4: Wear some quality footwear. Yep, this is the one time of the year your over-sized camouflage cargos, tucked in polo, matching Callaway hat, brown belt and red sneakers is the perfect outfit for the day. If you can’t find a matching belt for your red sneakers, don’t worry – no-one cares. Comfort is everything.

5: Work out your hours of operation. Are you going to be here for the first ball struck and last putt sunk? Good luck, because it’s a long, long day (bring a chair) if you want to see everything. We can recommend gentleman’s hours – a nice breakfast, juice, second cup of coffee and making sure you get here by the time the players make the turn. That way you won’t miss the most thrilling part of the rounds as players try everything to get in front before the 18th.

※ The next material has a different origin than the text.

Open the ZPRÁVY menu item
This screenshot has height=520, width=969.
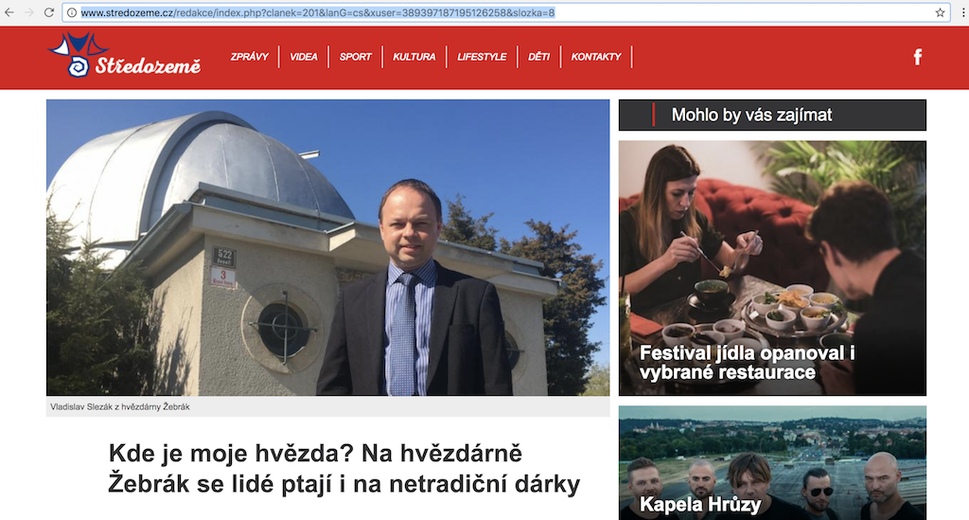click(249, 57)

Hideki Matsuyama looks to hole a putt on the fourth.
Hideki Matsuyama looks to hole a putt on the fourth.

6: Also bring just a small backpack, not the 7kg fully-loaded behemoth you load into hand luggage. You need to travel light, so pick your ingredients with mobility in mind: sunscreen, sunglasses, course map, water bottle, your wallet (there’s plenty of awesome food here), some headache tablets (it’s dry work), some headache tablets (if you’re in a corporate box), your mobile phone (for emergencies like locating toilets) and that’s about it. Your bags will be checked, and you’ll need a pretty good excuse to get a large bag through checkpoints.

7: Last but not least, do your homework. Think strategically. These groups come through in waves, so the best thing to do is pick a spot on a hole ahead of all the groups and wait it out. Then you’ll see everyone play through, and you can pack up and jump ahead again. You’ll be thankful for that fold-up chair as well.